WRITTEN EXERCISE: Locate each line in the items below that contains the word "options", and copy every such line.

--- BEGIN MATERIAL FOR THIS EXERCISE ---

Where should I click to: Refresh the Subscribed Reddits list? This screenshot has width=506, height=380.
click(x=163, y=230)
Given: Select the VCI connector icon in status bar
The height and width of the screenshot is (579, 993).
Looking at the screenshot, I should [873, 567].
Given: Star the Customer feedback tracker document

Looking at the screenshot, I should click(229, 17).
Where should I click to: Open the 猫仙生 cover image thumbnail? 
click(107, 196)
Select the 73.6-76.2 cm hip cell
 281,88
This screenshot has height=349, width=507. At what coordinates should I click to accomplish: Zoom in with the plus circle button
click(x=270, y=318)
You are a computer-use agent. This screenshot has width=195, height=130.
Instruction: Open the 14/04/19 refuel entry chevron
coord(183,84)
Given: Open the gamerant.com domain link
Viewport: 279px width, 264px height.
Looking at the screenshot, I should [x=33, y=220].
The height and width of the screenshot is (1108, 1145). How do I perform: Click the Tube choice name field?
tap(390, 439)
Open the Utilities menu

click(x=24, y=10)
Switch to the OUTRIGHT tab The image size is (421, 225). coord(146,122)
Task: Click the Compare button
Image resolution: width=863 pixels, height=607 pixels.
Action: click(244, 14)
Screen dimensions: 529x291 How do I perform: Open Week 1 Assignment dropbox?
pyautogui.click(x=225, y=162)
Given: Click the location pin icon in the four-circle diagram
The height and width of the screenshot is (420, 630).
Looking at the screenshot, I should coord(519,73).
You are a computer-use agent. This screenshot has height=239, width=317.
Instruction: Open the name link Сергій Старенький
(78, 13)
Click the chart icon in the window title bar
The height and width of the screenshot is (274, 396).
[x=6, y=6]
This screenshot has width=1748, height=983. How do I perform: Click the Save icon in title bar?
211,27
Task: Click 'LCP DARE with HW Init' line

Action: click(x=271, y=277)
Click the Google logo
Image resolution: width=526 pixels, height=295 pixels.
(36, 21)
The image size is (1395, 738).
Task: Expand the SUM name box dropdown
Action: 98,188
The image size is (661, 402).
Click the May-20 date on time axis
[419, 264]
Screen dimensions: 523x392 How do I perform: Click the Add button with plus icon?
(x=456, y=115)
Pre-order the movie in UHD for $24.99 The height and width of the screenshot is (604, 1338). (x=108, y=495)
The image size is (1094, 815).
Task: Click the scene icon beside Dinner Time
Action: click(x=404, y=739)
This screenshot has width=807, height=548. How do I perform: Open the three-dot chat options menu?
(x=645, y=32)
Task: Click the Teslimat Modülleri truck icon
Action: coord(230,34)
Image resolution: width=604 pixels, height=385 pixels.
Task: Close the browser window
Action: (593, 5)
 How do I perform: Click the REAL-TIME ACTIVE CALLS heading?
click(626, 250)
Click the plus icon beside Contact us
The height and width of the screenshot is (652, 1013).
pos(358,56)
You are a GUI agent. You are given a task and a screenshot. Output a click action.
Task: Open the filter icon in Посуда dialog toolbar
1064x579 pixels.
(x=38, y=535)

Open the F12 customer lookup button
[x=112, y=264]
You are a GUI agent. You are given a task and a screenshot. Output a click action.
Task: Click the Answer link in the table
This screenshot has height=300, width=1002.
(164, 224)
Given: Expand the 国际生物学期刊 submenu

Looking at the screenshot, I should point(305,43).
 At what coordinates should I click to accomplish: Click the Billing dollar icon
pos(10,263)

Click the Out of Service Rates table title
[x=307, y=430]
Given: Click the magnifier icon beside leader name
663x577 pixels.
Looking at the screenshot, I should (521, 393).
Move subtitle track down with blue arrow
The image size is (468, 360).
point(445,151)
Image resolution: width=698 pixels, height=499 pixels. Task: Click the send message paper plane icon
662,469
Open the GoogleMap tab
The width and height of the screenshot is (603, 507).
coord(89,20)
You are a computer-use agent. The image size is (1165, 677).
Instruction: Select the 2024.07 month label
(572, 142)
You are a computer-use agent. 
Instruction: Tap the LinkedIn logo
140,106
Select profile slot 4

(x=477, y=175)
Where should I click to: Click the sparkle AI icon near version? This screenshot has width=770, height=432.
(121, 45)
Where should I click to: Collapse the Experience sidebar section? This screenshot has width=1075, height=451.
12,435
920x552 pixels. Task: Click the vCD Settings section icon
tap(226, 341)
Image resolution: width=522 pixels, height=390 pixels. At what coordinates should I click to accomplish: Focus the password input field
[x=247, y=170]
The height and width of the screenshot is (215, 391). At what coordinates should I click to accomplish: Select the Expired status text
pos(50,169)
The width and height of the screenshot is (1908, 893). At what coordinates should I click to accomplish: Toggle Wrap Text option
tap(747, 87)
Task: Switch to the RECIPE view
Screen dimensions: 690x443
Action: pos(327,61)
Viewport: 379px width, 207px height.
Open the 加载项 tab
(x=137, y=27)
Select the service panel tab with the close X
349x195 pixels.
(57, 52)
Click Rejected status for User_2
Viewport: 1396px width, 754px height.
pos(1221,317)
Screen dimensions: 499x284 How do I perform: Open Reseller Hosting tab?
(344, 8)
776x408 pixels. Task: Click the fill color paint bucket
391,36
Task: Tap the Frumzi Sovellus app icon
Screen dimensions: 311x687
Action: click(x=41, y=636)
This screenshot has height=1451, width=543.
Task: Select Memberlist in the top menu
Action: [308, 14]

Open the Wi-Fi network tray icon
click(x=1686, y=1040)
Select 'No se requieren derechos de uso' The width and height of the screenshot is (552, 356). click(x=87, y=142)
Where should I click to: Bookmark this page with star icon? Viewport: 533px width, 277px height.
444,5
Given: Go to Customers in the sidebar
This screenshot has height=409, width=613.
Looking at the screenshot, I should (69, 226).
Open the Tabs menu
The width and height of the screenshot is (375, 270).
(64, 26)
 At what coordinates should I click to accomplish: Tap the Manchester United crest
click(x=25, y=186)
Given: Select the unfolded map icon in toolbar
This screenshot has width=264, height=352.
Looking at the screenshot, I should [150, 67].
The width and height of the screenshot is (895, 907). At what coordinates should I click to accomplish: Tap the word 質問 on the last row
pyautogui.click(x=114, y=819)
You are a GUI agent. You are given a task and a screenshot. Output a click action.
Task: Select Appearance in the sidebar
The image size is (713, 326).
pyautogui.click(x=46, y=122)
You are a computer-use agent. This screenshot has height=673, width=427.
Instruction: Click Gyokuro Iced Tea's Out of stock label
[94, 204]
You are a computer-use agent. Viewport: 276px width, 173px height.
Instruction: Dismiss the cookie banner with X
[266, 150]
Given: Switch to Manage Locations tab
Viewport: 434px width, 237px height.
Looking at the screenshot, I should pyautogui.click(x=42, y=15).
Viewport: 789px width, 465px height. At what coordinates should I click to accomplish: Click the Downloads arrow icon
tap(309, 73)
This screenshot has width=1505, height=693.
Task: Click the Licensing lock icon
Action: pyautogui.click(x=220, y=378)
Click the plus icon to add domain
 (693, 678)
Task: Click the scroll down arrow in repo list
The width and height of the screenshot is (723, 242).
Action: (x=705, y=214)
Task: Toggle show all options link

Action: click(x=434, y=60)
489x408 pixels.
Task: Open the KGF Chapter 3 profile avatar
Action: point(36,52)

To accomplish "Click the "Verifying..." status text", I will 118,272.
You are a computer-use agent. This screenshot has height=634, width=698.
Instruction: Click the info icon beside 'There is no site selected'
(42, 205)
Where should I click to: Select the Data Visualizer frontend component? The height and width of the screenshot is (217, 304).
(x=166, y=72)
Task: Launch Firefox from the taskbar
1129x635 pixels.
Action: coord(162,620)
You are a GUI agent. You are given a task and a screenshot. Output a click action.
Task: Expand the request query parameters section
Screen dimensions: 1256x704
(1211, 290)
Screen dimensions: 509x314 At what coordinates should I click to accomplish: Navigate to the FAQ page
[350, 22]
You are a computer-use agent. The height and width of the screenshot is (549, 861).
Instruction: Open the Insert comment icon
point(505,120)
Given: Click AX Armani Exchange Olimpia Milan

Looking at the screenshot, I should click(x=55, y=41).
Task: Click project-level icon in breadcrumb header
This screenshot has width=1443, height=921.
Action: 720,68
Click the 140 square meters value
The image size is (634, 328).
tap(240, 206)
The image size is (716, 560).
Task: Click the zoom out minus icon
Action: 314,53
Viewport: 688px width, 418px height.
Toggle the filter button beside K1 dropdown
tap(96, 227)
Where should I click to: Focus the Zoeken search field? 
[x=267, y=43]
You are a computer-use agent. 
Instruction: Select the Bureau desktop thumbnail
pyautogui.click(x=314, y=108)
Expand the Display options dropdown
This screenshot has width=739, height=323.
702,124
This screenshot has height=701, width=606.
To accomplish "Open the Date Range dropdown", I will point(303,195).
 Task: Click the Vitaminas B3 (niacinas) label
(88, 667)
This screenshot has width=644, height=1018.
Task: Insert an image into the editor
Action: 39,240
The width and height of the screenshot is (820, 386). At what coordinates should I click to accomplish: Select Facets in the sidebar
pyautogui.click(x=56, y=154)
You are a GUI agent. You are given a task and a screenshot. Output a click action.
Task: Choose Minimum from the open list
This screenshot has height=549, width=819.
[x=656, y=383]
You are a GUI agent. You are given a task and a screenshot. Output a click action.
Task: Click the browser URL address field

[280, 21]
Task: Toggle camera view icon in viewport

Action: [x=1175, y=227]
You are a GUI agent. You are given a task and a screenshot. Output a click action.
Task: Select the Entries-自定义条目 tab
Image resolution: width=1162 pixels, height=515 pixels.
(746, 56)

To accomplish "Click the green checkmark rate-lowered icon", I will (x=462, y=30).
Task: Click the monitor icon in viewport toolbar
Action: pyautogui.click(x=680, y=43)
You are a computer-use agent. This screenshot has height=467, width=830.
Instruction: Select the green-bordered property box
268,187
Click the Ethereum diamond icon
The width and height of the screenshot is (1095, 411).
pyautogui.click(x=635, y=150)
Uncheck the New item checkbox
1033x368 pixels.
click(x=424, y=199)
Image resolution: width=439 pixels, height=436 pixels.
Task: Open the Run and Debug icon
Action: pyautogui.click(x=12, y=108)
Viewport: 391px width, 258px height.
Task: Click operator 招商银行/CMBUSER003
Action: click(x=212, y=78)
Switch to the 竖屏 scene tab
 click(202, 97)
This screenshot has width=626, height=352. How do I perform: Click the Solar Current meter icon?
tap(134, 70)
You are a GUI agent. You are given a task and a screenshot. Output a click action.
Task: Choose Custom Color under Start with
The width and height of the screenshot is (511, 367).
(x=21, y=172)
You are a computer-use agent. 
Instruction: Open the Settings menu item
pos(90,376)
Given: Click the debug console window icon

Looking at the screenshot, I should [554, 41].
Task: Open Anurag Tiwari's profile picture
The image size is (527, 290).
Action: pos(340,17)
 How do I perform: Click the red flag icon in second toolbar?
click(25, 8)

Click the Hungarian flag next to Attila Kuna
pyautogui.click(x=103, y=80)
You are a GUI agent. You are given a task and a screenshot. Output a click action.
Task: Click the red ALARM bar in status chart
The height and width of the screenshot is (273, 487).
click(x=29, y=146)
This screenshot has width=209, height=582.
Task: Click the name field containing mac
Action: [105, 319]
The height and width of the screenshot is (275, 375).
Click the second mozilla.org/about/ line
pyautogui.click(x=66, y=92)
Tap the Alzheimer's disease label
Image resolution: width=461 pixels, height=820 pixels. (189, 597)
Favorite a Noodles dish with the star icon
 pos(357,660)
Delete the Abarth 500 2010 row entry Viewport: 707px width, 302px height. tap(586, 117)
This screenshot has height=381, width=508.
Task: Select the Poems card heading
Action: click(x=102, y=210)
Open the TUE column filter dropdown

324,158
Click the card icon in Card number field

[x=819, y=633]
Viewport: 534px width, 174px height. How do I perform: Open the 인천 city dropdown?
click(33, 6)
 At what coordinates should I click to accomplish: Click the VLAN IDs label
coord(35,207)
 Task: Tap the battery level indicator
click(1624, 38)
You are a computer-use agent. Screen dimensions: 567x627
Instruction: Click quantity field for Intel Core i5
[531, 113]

--- END MATERIAL FOR THIS EXERCISE ---

SOLUTION FOR THIS EXERCISE:
This screenshot has width=807, height=548. How do I perform: Open the three-dot chat options menu?
Task: Toggle show all options link
Expand the Display options dropdown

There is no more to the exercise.